March 8, 2014
India

India puts wind forecasting on hold on inaccurate results

By Natalie Obiko Pearson | Bloomberg News | 2014-03-07 | www.bloomberg.com

An Indian rule requiring wind farms to predict output or face fines has been temporarily suspended as the regulator reconsiders the best way to ensure stability of the grid, which suffered the world’s biggest outage in 2012.

“The mechanism has been put on hold,” said Sunil Jain, chief executive officer at Hero Future Energies Pvt. and president of the Wind Independent Power Producers Association.
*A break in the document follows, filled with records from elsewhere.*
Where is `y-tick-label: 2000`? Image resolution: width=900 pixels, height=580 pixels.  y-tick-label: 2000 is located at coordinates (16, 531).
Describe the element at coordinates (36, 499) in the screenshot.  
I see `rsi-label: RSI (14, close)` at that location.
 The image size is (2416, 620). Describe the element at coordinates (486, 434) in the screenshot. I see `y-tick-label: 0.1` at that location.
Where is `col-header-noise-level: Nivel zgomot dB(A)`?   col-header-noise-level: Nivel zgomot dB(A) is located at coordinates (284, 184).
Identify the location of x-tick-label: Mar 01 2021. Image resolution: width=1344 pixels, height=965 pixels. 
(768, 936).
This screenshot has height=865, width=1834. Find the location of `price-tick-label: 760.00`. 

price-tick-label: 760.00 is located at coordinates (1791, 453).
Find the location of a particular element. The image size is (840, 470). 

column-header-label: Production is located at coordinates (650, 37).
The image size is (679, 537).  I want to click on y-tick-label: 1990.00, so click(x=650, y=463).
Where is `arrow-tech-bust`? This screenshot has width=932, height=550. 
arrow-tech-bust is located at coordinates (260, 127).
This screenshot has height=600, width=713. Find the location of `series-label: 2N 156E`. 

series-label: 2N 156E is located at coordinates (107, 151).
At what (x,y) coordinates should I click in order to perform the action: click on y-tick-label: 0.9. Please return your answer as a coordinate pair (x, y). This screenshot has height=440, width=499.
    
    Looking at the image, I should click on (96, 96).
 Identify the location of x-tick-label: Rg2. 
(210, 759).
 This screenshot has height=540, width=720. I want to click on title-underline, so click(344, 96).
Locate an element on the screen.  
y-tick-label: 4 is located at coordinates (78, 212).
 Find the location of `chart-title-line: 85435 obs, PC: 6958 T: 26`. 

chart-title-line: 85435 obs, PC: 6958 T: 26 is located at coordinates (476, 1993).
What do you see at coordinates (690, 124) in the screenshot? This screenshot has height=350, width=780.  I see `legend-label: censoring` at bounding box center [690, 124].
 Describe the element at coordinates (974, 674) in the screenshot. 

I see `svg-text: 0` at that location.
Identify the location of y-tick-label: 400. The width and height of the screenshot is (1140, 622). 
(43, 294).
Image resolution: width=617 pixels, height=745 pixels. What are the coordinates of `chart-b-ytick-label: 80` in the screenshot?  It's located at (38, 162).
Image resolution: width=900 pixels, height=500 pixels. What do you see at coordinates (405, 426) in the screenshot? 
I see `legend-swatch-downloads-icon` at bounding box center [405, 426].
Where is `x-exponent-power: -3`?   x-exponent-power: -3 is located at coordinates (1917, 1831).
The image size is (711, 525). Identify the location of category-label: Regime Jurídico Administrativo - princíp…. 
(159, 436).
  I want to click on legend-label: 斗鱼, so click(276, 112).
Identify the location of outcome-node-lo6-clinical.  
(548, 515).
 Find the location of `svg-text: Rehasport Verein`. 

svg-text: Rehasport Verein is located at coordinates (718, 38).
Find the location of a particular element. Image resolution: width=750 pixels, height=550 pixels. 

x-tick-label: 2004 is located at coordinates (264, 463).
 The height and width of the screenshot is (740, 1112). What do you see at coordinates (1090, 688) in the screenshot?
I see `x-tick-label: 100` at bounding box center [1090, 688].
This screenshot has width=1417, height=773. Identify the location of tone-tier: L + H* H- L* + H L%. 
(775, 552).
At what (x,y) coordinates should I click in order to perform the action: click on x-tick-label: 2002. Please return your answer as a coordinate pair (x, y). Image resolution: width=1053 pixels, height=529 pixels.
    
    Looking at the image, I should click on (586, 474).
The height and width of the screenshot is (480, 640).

The Central Electricity Regulatory Commission last year ordered wind farms to predict their day-ahead generation within a 30 percent band. Developers including Tata Power (TPWR) Co. and Goldman Sachs Group Inc.’s ReNew Wind Power Pvt. protested the directive, saying it was impossible to comply with and that penalties would wipe out profits in an industry that has drawn about $10 billion of investment since 2011.

“Not a single project has been able to produce data within the margins,” Jain said in an interview in New Delhi this week. “It defeats the purpose. It’s too inaccurate.”

Gireesh Pradhan, chairman of the Central Electricity Regulatory Commission, wasn’t available to comment by phone and didn’t respond to an e-mail.

Forecasting of wind generation, an intermittent energy source, is carried out to help stabilize the grid in some parts of the U.S. and Europe, where surging wind output has driven wholesale electricity prices below zero and forced utilities to pay consumers to take power as supply exceeded demand. In India, scheduling would allow wind power to be sold across states and help authorities prepare network upgrades to accept more clean energy in the future.

Regional Predictions

Wind farm owners are providing their forecasts to the regulator, however, fines are not being imposed, Jain said. The industry is asking for the rules to be modified so that a centralized, state-level load dispatcher can compile more accurate, region-wide predictions, which is how scheduling is done in Europe, he said.

In 2012, grid collapses caused by a mismanagement of power sales left nearly 360 million people in the dark for days.

Hero Future Energies, a unit of Hero Group which owns India’s biggest motorcycle maker, plans to build 1,000 megawatts of renewable energy capacity by 2017. It will complete 111 megawatts of wind farms by March and won licenses to build 30 megawatts of solar plants in a national auction last month.